Dois lados do mesmo pintor

Ausstellung Goya in Berlin
'El quitasol' (1777 – Museu Nacional do Prado)Foto: Museo Nacional del Prado

Mas, à sua época, Goya teve de encontrar outros meios de subsistência. Ele pintou retratos de nobres, naturezas mortas e paisagens idílicas até ganhar aceitação na corte espanhola.

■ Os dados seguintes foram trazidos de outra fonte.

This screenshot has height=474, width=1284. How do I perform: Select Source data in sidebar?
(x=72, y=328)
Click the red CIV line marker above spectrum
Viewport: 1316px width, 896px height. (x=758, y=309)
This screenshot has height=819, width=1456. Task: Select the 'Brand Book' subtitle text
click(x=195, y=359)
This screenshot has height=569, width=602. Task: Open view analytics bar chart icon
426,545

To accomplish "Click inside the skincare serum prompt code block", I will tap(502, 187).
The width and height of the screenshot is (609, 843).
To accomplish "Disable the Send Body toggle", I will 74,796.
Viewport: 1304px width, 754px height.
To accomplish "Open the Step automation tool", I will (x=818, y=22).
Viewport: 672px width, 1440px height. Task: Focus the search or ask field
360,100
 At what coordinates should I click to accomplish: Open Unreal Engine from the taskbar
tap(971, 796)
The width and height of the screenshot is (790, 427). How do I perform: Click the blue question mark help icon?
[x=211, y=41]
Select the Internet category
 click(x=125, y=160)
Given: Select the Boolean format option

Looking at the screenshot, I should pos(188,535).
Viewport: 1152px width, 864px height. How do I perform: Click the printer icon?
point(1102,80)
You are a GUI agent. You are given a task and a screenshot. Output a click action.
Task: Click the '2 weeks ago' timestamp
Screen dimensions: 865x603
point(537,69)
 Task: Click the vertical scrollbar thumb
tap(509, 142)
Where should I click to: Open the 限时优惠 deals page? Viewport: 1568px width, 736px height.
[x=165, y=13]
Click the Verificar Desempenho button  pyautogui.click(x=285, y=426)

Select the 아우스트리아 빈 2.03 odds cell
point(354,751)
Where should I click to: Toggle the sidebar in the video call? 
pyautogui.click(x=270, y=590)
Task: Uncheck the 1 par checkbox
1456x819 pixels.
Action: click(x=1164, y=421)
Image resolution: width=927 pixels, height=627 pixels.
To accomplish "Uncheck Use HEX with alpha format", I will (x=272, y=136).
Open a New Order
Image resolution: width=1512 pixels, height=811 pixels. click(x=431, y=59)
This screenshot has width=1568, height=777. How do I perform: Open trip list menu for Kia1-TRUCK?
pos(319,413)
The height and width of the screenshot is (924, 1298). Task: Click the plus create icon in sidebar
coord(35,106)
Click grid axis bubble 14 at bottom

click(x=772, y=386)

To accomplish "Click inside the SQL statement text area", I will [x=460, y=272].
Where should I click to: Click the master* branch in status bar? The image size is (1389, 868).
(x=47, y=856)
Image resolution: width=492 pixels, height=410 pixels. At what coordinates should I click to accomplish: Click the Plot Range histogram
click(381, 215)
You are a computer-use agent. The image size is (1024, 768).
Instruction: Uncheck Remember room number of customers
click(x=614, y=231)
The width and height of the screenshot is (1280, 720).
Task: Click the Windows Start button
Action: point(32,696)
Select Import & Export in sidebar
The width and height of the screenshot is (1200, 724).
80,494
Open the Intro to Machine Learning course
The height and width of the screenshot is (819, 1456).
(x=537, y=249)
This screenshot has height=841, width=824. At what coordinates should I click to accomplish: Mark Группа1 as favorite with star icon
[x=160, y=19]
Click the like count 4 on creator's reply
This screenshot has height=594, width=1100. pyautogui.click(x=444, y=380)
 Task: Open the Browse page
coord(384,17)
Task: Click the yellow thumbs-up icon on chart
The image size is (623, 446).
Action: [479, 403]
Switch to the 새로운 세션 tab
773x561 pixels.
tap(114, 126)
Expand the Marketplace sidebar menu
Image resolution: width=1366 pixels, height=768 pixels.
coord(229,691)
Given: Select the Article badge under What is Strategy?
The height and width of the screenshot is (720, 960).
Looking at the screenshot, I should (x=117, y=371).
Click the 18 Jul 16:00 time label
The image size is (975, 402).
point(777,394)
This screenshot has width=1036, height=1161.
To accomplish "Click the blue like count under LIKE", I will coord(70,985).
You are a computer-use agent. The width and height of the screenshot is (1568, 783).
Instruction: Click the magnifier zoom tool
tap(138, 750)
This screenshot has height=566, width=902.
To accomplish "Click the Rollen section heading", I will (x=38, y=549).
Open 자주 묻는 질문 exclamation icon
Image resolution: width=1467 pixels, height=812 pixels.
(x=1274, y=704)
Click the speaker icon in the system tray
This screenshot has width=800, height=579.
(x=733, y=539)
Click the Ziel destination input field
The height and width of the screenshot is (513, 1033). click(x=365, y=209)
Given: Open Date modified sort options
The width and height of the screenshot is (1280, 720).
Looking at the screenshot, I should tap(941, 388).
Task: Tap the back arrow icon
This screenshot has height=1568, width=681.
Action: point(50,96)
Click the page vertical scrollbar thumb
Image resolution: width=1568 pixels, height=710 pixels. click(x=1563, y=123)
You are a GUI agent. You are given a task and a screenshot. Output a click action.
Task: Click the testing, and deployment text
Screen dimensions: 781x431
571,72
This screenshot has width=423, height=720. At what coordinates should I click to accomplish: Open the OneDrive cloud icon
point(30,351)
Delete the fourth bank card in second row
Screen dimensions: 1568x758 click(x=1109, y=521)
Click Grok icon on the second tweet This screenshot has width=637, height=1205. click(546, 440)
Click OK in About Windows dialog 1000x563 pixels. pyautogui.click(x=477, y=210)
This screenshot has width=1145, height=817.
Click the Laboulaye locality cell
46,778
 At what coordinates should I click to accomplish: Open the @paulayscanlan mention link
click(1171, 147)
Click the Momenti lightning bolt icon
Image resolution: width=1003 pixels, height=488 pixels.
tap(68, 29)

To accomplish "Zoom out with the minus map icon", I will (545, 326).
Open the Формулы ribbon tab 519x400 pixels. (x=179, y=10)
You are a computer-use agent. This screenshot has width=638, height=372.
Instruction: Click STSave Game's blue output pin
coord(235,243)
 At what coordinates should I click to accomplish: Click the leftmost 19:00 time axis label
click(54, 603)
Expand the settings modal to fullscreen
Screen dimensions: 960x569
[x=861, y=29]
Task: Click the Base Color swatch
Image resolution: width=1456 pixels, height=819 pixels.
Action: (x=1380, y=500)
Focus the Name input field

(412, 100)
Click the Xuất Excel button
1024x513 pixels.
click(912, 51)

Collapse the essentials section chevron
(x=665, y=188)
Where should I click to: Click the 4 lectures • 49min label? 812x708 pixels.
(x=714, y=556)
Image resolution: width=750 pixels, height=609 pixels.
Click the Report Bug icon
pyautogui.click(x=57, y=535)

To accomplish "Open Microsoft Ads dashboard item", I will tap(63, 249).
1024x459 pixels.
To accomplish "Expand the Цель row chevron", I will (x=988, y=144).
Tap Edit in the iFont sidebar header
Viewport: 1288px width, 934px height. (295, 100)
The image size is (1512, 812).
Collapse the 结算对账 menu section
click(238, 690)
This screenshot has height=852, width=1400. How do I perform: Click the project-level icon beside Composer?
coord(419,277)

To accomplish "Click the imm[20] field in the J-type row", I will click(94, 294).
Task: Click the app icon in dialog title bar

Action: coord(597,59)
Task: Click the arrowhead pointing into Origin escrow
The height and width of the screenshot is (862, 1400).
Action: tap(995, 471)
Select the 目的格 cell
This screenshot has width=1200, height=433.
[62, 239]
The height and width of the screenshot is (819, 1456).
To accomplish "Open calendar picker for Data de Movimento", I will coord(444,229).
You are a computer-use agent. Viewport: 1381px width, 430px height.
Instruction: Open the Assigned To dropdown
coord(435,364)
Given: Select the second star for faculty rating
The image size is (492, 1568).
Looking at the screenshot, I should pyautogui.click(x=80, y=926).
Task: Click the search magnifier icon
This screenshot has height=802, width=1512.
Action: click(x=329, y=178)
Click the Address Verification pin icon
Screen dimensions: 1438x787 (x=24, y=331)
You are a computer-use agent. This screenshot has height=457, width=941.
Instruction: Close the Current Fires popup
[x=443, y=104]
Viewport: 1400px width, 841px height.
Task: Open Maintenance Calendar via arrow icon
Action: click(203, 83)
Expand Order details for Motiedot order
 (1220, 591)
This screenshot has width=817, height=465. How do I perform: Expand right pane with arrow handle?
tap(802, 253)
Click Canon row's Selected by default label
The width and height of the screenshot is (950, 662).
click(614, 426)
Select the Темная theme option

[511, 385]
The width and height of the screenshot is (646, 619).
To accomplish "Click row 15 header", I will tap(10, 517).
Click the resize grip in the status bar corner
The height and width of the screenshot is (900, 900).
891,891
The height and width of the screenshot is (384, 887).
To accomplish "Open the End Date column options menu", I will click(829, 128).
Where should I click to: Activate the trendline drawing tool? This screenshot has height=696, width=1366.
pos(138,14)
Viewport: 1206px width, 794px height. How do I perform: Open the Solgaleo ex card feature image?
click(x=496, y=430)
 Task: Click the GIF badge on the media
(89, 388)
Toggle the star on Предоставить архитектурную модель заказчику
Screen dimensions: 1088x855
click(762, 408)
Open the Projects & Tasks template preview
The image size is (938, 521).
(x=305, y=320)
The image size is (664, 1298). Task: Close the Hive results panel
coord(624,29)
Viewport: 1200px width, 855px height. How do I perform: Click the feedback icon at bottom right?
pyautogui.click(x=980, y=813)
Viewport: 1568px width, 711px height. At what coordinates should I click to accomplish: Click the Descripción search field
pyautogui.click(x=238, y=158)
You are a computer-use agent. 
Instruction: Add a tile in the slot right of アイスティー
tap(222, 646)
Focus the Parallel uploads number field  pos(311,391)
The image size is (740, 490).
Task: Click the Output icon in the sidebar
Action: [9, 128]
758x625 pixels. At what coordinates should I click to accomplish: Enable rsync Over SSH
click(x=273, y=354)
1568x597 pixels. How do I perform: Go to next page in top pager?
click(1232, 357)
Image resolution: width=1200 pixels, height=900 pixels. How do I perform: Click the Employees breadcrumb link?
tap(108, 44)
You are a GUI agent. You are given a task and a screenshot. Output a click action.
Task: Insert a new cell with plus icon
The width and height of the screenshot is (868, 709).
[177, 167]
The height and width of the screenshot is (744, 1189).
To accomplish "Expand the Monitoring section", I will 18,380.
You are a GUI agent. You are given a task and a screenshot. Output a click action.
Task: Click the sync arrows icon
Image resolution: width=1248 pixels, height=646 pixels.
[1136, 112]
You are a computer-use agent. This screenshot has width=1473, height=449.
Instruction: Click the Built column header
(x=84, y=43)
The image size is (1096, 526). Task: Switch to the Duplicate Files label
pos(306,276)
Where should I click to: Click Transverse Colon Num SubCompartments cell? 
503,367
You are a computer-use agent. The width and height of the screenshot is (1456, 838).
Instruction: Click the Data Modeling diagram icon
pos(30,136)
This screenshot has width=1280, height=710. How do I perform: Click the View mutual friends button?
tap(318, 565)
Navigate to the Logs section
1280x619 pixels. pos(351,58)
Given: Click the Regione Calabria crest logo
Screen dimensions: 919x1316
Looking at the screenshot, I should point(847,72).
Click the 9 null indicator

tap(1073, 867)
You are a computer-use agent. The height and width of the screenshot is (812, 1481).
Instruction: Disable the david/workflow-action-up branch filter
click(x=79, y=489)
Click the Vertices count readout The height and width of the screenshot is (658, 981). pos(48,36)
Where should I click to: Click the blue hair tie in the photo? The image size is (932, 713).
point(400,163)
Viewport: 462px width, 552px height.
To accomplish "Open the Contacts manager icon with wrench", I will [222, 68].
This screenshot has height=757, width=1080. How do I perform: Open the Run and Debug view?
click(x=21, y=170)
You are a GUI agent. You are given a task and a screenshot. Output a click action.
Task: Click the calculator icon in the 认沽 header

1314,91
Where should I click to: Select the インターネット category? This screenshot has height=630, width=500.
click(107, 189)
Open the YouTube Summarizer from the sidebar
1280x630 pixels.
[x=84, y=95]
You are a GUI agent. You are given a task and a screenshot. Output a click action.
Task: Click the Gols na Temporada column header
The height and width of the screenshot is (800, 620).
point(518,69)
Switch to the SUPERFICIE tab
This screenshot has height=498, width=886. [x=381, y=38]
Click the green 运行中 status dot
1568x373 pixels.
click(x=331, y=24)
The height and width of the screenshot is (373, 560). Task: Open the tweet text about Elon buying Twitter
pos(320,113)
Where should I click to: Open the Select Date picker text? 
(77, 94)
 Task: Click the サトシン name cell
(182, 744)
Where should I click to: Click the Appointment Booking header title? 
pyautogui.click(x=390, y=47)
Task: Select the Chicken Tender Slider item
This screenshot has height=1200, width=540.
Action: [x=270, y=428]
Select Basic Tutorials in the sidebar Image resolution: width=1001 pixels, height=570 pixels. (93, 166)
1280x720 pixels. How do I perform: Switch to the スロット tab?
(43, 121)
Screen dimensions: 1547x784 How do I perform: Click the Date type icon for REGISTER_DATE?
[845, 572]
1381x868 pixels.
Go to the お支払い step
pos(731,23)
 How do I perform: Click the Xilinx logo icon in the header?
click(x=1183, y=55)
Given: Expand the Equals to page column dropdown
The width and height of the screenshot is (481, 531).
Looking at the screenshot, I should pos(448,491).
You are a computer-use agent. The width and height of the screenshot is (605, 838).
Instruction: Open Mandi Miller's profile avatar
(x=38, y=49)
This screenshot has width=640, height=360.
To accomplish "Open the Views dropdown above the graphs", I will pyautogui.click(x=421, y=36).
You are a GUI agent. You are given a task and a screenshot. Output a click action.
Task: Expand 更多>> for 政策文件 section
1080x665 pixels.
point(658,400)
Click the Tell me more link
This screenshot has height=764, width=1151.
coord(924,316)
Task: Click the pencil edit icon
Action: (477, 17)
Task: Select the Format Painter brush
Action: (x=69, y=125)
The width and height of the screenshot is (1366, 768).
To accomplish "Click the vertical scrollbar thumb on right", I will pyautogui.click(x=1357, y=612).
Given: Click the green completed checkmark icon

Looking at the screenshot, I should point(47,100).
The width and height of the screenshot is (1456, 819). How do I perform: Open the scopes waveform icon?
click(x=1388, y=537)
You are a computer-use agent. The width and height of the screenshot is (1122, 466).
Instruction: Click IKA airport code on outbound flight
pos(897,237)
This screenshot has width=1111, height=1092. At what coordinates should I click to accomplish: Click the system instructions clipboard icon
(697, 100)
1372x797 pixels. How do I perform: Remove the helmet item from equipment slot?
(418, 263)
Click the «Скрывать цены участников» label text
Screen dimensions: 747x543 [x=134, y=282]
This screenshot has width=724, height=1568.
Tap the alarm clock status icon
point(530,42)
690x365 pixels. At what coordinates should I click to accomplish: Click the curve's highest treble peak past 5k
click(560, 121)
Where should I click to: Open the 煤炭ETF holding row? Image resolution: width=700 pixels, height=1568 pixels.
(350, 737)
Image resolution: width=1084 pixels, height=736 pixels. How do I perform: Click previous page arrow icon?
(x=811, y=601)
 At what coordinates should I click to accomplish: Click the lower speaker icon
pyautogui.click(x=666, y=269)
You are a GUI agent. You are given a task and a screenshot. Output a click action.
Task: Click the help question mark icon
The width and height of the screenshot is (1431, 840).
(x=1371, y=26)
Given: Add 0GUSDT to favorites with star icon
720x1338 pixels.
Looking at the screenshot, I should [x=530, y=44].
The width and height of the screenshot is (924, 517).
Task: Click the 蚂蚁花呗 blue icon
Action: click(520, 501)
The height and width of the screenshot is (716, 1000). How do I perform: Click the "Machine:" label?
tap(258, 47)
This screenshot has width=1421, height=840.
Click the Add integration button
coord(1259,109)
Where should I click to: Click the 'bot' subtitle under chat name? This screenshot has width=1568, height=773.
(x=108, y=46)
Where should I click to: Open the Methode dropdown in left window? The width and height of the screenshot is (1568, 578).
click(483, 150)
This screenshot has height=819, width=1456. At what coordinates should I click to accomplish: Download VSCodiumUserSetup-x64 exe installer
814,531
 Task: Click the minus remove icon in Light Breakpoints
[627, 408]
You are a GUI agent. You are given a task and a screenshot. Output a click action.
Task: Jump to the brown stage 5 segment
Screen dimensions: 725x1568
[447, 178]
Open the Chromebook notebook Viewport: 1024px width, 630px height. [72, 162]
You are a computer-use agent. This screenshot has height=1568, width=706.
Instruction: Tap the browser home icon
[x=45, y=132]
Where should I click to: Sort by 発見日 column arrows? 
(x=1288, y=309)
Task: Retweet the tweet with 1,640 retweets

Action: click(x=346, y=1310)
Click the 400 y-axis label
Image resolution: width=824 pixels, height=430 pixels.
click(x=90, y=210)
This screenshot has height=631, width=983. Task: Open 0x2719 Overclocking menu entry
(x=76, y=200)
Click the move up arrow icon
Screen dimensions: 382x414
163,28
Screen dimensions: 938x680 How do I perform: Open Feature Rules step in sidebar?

O reconhecimento não demorou a chegar e ele recebeu até um título de nobreza.

No entanto, as obras pelas quais Goya é hoje famoso foram pagas do próprio bolso. Para englobar essas duas facetas da vida do pintor, a exposição em Berlim foi dividida em duas partes: nos grandes salões, estão reunidas as obras feitas por encomenda; nas câmaras ao redor, estão expostas suas visões de horror.

São exatamente esses os quadros que mais respondem à modernidade e à contemporaneidade de Goya e não se deve deixar-se irritar por eles, afinal nunca houve uma exposição maior sobre Goya em todos os países de língua alemã.

Em virtude disso, até a pergunta se Goya foi apenas um astucioso pintor da corte ou se foi um verdadeiro Hitchcock de sua época dispensa resposta. Até 3 de outubro, a exposição poderá ser vista na Alte Nationalgalerie. Depois, ela segue para o Museu de História da Arte de Viena e, finalmente, para o Museu do Prado em Madri.